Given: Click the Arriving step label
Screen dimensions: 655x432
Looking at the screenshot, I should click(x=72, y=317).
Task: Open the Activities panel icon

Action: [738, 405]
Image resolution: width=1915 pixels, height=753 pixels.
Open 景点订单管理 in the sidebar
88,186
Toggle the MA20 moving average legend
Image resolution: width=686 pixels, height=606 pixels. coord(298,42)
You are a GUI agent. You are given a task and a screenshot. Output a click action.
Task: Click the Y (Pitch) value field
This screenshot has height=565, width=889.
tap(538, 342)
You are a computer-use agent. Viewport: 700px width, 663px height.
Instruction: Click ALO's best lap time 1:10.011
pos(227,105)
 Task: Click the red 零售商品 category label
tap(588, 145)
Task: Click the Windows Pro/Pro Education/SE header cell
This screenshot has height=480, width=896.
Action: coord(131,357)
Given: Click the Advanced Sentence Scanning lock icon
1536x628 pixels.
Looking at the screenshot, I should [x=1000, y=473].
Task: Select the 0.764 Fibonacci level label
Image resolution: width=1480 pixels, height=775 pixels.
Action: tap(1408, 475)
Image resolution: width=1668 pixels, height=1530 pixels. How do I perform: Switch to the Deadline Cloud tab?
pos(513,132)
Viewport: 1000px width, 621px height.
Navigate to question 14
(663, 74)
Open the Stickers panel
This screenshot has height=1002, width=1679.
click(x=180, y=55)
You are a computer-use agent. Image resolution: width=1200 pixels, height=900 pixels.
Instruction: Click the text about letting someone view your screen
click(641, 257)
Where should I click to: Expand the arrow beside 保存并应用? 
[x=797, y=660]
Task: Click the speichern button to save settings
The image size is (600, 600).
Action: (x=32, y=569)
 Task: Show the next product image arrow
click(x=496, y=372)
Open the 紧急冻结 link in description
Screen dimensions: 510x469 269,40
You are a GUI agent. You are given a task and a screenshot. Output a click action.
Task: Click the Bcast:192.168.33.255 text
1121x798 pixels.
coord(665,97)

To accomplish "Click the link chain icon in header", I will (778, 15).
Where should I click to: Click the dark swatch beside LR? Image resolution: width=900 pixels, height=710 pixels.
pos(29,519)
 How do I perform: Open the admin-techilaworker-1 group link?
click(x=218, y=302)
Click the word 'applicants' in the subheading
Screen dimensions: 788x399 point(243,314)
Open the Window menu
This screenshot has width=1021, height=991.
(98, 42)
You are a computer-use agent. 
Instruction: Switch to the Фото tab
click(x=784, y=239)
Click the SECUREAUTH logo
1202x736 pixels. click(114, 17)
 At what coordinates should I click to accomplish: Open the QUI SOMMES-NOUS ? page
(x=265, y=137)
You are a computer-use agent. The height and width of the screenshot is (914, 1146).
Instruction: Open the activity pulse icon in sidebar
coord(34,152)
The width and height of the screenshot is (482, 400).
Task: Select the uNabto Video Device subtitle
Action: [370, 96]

§ §

[EXERCISE TASK]:
Please give the records again from the start through the line containing "will (778, 15).", swapping "Instruction" for "Command" and leaving everything else unchanged.

[PROBLEM SOLUTION]:
Given: Click the Arriving step label
Screen dimensions: 655x432
Looking at the screenshot, I should click(x=72, y=317).
Task: Open the Activities panel icon

Action: [738, 405]
Image resolution: width=1915 pixels, height=753 pixels.
Open 景点订单管理 in the sidebar
88,186
Toggle the MA20 moving average legend
Image resolution: width=686 pixels, height=606 pixels. coord(298,42)
You are a GUI agent. You are given a task and a screenshot. Output a click action.
Task: Click the Y (Pitch) value field
This screenshot has height=565, width=889.
tap(538, 342)
You are a computer-use agent. Viewport: 700px width, 663px height.
Command: Click ALO's best lap time 1:10.011
pos(227,105)
 Task: Click the red 零售商品 category label
tap(588, 145)
Task: Click the Windows Pro/Pro Education/SE header cell
This screenshot has height=480, width=896.
Action: coord(131,357)
Given: Click the Advanced Sentence Scanning lock icon
1536x628 pixels.
Looking at the screenshot, I should [x=1000, y=473].
Task: Select the 0.764 Fibonacci level label
Image resolution: width=1480 pixels, height=775 pixels.
Action: tap(1408, 475)
Image resolution: width=1668 pixels, height=1530 pixels. How do I perform: Switch to the Deadline Cloud tab?
pos(513,132)
Viewport: 1000px width, 621px height.
Navigate to question 14
(663, 74)
Open the Stickers panel
This screenshot has height=1002, width=1679.
click(x=180, y=55)
You are a computer-use agent. Image resolution: width=1200 pixels, height=900 pixels.
Command: Click the text about letting someone view your screen
click(641, 257)
Where should I click to: Expand the arrow beside 保存并应用? 
[x=797, y=660]
Task: Click the speichern button to save settings
The image size is (600, 600).
Action: (x=32, y=569)
 Task: Show the next product image arrow
click(x=496, y=372)
Open the 紧急冻结 link in description
Screen dimensions: 510x469 269,40
You are a GUI agent. You are given a task and a screenshot. Output a click action.
Task: Click the Bcast:192.168.33.255 text
1121x798 pixels.
coord(665,97)

To accomplish "Click the link chain icon in header", I will (778, 15).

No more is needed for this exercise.